- **Quelle**:
--------

Im Workshop „Wie beschreibe ich einen Menschen“ lautete eine Aufgabe: Beschreibe möglichst genau das Gesicht eines Menschen, den du kennst.
Zum Fortsetzungstreffen am 18.8.14 waren noch vier Teilnehmerinnen gekommen. Nachdem sie eine knappe Viertelstunde geschrieben und wir die Texte besprochen hatten, ergab sich ein erstaunliches Bild: In ALLEN hatte sich etwas gesträubt, ein Gesicht, so ganz für sich betrachtet, zu beschreiben. Eine hatte kein Ergebnis, das sie vorlesen wollte (was sehr selten vorkommt), die anderen hatten unterschiedliche Lösungen für die Aufgabe gefunden:
Eine hatte sich in eine freundliche Haltung und relativ „übliche“ Ausdrücke gerettet. Die andere hatte das Gesicht mit einem Körper und einer Geschichte ausgestattet. Die dritte hatte kein existierendes Gesicht beschrieben, sondern sich eins ausgedacht.
Eine sehr spannende Sache also! Was steckt dahinter? Was macht es so schwierig, ein Gesicht, und nur das Gesicht, ganz aus der Nähe zu betrachten?
Man könnte sagen: Weil das (nackte) Gesicht die wichtigste kommunikative Schnittstelle zu anderen Menschen ist. Nicht umsonst sind wir irritiert, wenn eine Sonnenbrille oder Maske ein Gesicht verdeckt, nicht umsonst werden Diskussionen um Vermummung oder Verschleierung schnell irrational.
Warum das so ist:
Erstens müssen wir anhand des Gesichts in Sekundenbruchteilen unser Gegenüber einschätzen (z.B., ob jemand uns gefährlich wird oder nicht). Dafür müssen wir ein Gesicht aber nicht ganz genau betrachten, wir müssen es nur emotional scannen. Im Gegenteil: Eine intensive Betrachtung aller, die uns begegnen, würde uns schnell überfordern.

--------

- **Datenblock**:
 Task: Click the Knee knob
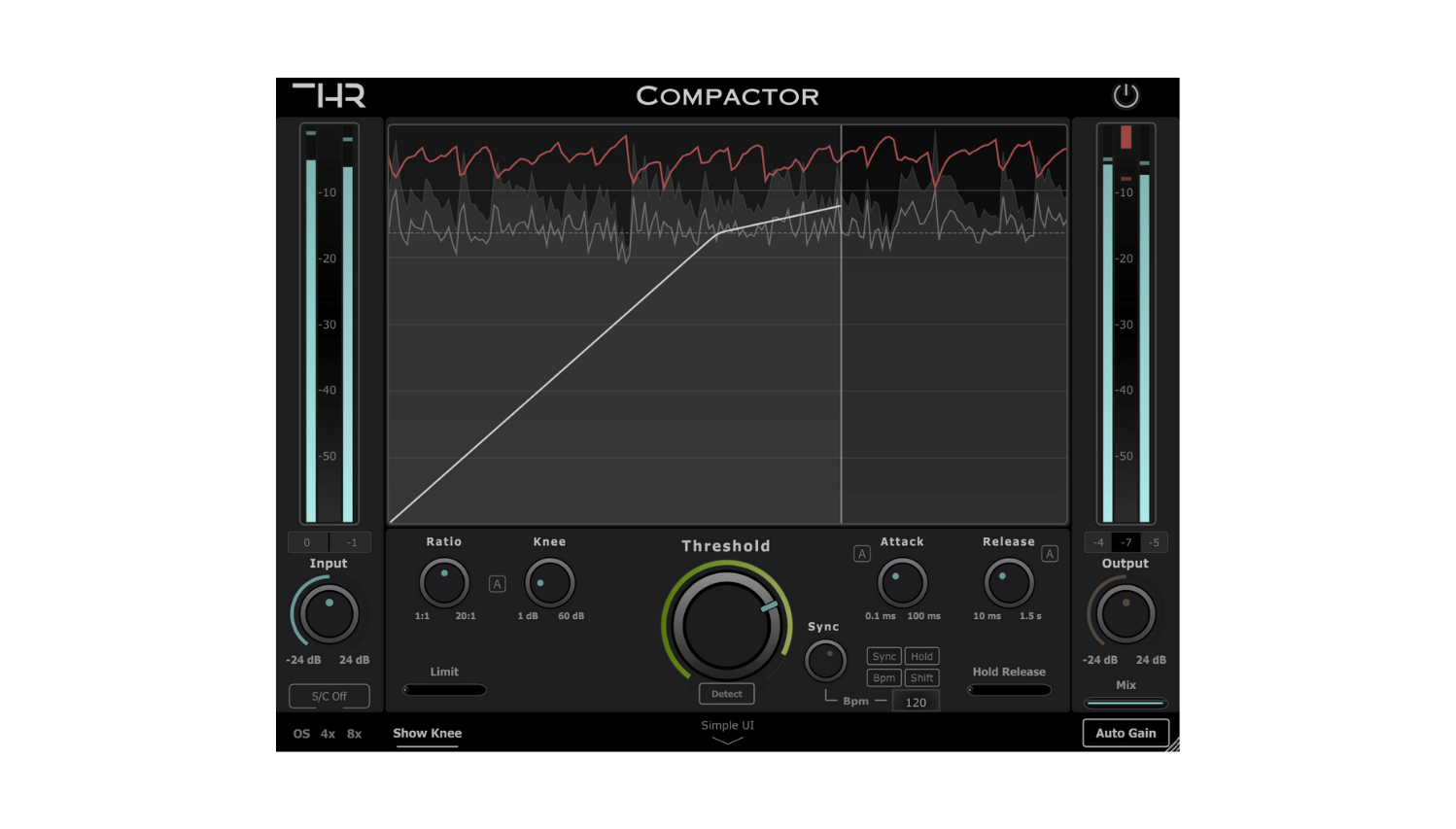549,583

--------

- **Aufgabe**:
Gib den Text über das Beschreiben von Gesichtern vollständig und Wort für Wort wieder.

- **Antwort zur Aufgabe**:
Im Workshop „Wie beschreibe ich einen Menschen“ lautete eine Aufgabe: Beschreibe möglichst genau das Gesicht eines Menschen, den du kennst.
Zum Fortsetzungstreffen am 18.8.14 waren noch vier Teilnehmerinnen gekommen. Nachdem sie eine knappe Viertelstunde geschrieben und wir die Texte besprochen hatten, ergab sich ein erstaunliches Bild: In ALLEN hatte sich etwas gesträubt, ein Gesicht, so ganz für sich betrachtet, zu beschreiben. Eine hatte kein Ergebnis, das sie vorlesen wollte (was sehr selten vorkommt), die anderen hatten unterschiedliche Lösungen für die Aufgabe gefunden:
Eine hatte sich in eine freundliche Haltung und relativ „übliche“ Ausdrücke gerettet. Die andere hatte das Gesicht mit einem Körper und einer Geschichte ausgestattet. Die dritte hatte kein existierendes Gesicht beschrieben, sondern sich eins ausgedacht.
Eine sehr spannende Sache also! Was steckt dahinter? Was macht es so schwierig, ein Gesicht, und nur das Gesicht, ganz aus der Nähe zu betrachten?
Man könnte sagen: Weil das (nackte) Gesicht die wichtigste kommunikative Schnittstelle zu anderen Menschen ist. Nicht umsonst sind wir irritiert, wenn eine Sonnenbrille oder Maske ein Gesicht verdeckt, nicht umsonst werden Diskussionen um Vermummung oder Verschleierung schnell irrational.
Warum das so ist:
Erstens müssen wir anhand des Gesichts in Sekundenbruchteilen unser Gegenüber einschätzen (z.B., ob jemand uns gefährlich wird oder nicht). Dafür müssen wir ein Gesicht aber nicht ganz genau betrachten, wir müssen es nur emotional scannen. Im Gegenteil: Eine intensive Betrachtung aller, die uns begegnen, würde uns schnell überfordern.